Il se réveillait en pleine nuit à la voix de Mariposa, allongée contre lui, le couvrant de ses cheveux noirs comme d’un bouclier. Les longs doigts de la jeune fille s’enfonçaient peu à peu en lui, sous sa peau, dans son sang, jusqu’à ses organes vitaux. Il respirait l’odeur de sa compagne. Il l’écoutait. Il se retenait de lui répondre ou de l’arrêter ; il était parfois déçu quand elle n’avait plus rien à dire.
Elle s’endormait très vite alors, vidée peut-être par ce qu’elle lui avait dit. Il restait couché à écouter la musique et les voix qui s’élevaient de la place, sous la fenêtre, les cris, les bouteilles qui se brisaient, les rires déments. Il se demandait si tout le monde devenait comme ça, les circonstances aidant. Si ce qu’il avait vu sous la Limite finirait par vaincre, une fois la destruction consommée. Il imaginait un monde où l’instinct et les envies de l’homme constitueraient la seule loi, et il se demandait si l’homme en deviendrait meilleur ou pire. Quant à lui, il avait vu le pire, lequel se tenait manifestement au garde-à-vous, prêt à frapper, mais il se rappelait aussi Evan et sa gentillesse quasi inexplicable. L’image d’Evan et Brisco marchant ensemble, main dans la main, suffisait à l’apaiser et à lui permettre de se rendormir.
Chaque fois qu’il se réveillait, c’était à la voix de Mariposa, mais plus tard, de jour, aucun d’eux n’en parlait. Il ne parla pas non plus de la Jeep, pendant que le monstre du golfe se rapprochait peu à peu, redoublait de force, se préparait à leur montrer à tous ce que c’était que le pouvoir, le vrai.

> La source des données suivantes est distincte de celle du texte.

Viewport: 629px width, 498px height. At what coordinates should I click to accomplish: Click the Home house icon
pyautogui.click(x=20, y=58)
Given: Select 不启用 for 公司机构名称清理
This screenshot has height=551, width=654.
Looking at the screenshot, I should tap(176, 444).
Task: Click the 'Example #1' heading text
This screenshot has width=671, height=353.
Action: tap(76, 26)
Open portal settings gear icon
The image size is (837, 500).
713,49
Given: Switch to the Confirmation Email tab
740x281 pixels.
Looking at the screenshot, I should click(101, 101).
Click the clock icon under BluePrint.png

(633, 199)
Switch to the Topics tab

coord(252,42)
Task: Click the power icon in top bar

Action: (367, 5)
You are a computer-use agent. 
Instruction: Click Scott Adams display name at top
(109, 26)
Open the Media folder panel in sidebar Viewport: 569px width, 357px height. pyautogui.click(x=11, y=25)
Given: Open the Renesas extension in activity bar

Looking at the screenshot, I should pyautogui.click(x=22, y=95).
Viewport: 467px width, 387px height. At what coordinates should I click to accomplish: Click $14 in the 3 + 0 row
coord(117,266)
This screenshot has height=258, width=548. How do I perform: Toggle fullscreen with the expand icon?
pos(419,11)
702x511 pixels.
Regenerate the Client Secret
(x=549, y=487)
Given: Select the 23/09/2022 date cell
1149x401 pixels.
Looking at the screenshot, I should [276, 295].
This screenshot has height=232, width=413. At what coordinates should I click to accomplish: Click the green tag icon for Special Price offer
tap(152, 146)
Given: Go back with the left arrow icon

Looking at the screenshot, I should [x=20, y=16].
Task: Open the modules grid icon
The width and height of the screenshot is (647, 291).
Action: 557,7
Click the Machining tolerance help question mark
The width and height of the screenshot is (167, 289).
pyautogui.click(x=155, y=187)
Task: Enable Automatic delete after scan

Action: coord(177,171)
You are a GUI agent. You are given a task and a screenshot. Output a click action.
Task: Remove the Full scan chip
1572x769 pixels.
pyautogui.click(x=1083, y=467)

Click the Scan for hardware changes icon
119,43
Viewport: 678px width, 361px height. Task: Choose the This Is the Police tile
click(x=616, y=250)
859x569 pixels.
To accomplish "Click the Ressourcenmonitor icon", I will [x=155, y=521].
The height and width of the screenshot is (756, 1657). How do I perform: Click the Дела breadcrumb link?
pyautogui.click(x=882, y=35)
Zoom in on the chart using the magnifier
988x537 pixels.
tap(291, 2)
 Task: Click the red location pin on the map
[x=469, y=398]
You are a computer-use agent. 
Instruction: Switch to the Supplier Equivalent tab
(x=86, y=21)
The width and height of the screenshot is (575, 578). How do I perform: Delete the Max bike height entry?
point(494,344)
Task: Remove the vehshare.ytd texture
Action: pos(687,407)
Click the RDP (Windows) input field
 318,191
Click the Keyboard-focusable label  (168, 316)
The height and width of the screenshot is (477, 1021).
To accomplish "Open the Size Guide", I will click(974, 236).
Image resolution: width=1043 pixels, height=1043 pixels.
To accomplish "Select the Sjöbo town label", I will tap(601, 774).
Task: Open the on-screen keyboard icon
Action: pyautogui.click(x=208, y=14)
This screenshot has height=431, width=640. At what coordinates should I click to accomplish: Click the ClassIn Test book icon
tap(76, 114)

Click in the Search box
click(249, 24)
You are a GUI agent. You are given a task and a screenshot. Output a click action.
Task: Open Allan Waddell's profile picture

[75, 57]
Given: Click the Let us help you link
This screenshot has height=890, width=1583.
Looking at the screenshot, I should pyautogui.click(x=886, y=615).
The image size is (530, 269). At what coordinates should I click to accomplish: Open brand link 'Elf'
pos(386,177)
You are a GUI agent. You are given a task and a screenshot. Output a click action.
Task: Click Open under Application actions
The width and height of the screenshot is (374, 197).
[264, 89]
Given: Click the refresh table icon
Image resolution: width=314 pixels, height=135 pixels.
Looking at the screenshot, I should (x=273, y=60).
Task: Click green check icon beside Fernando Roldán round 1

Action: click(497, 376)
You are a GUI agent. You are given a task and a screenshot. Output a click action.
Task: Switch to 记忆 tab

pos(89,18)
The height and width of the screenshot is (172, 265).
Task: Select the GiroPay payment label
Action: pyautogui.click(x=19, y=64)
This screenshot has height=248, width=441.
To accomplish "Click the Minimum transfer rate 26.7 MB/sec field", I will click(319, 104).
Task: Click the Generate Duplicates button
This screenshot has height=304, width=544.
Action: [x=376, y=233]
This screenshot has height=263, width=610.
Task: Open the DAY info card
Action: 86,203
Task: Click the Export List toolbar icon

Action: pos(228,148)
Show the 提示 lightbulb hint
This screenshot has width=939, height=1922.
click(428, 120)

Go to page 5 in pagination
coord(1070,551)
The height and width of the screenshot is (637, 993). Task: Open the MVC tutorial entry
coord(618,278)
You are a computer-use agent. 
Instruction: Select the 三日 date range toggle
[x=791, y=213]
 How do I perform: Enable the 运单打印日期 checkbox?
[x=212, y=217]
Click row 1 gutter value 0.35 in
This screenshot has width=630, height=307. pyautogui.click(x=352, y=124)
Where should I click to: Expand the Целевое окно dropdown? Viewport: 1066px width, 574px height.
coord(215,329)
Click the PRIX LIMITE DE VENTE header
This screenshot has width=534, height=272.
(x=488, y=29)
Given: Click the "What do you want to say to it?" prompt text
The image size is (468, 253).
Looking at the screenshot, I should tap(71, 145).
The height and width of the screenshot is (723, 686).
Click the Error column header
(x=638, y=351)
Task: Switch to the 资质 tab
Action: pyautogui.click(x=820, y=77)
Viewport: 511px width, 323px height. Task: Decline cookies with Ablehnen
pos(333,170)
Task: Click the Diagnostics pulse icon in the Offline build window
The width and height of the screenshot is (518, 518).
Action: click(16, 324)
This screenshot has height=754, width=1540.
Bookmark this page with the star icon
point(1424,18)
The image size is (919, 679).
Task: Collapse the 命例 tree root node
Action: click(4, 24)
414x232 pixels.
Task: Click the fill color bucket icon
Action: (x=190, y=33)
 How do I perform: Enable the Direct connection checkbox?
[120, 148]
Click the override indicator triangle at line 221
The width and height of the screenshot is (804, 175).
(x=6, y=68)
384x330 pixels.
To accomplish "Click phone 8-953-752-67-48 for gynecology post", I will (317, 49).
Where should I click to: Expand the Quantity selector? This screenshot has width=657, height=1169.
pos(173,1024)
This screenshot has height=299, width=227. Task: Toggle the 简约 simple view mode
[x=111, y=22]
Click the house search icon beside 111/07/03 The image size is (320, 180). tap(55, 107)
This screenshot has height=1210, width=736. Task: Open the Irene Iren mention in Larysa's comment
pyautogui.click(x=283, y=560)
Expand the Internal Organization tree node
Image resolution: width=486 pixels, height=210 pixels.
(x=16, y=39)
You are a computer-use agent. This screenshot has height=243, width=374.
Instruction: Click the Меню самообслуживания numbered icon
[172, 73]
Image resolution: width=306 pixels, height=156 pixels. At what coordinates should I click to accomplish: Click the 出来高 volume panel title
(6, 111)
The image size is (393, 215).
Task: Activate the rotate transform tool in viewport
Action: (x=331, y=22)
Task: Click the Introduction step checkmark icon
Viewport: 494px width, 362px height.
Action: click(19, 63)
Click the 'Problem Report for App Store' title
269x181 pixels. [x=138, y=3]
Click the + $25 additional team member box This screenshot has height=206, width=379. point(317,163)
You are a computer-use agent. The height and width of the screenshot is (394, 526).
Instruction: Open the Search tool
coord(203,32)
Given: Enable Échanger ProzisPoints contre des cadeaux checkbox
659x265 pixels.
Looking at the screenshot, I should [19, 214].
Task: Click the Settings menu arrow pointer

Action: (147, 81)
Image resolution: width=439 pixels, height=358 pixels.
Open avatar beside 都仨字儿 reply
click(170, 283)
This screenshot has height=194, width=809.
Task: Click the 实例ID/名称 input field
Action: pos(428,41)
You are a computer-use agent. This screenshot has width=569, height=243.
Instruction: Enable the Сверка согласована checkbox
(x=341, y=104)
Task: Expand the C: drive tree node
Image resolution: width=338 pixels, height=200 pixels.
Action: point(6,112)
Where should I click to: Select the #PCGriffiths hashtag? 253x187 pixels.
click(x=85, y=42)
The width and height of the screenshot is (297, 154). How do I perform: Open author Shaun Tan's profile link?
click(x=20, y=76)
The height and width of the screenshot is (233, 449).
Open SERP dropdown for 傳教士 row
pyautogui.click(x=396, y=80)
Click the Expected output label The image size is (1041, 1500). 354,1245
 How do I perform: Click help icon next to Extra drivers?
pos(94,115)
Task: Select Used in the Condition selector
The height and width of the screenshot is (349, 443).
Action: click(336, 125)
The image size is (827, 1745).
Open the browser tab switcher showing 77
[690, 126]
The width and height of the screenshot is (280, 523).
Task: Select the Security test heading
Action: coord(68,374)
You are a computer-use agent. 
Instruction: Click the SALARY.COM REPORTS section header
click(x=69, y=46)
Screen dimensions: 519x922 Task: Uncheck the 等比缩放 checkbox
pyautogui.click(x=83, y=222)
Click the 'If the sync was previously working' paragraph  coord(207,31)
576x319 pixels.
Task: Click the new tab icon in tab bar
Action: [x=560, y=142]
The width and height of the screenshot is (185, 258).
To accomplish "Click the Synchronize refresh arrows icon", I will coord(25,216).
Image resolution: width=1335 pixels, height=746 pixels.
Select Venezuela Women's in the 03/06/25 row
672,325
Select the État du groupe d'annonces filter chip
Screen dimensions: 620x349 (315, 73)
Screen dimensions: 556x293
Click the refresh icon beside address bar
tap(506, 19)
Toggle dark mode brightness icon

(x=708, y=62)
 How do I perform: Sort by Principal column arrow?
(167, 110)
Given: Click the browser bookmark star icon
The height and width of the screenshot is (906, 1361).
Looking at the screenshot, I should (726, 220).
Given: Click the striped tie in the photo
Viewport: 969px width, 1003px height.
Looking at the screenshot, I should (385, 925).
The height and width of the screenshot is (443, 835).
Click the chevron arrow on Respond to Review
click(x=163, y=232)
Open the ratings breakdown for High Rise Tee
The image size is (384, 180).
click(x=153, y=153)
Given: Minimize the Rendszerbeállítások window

Parfois aussi, la nuit, quand il n’écoutait pas Mariposa, il pensait à Nadine, à Kris, au bébé et à l’autre bébé, à venir. Il regrettait que la séparation ait été aussi précipitée. Il regrettait cette fin rapide, parce qu’il en avait subi sa part. Elisa et leur future fille. L’embuscade et la maison pillée. La disparition de Havane dans la tempête. Le chien abattu par Aggie. Il lui semblait que chacune de ces fins était arrivée et repartie comme l’éclair. Il regrettait de ne pas avoir demandé aux gardes d’attendre, de ne pas avoir discuté une minute avec les deux femmes, de ne pas être sorti dans la tempête, de ne pas avoir gagné leur pick-up, de ne pas avoir tenu une dernière fois le bébé dans ses bras, de ne pas avoir dit à Kris et à Nadine qu’il leur trouvait un courage d’enfer, de ne pas avoir passé un moment avec elles, de ne pas les avoir revues avant qu’elles s’en aillent. Il ne doutait pas qu’elles soient en sécurité. Il ne doutait pas que les patrouilleurs les aient emmenées quelque part où on les avait secourues, et le bébé aussi. Il savait qu’une fin rapide impliquait un commencement rapide. Commencement qui, cette fois, semblait prometteur.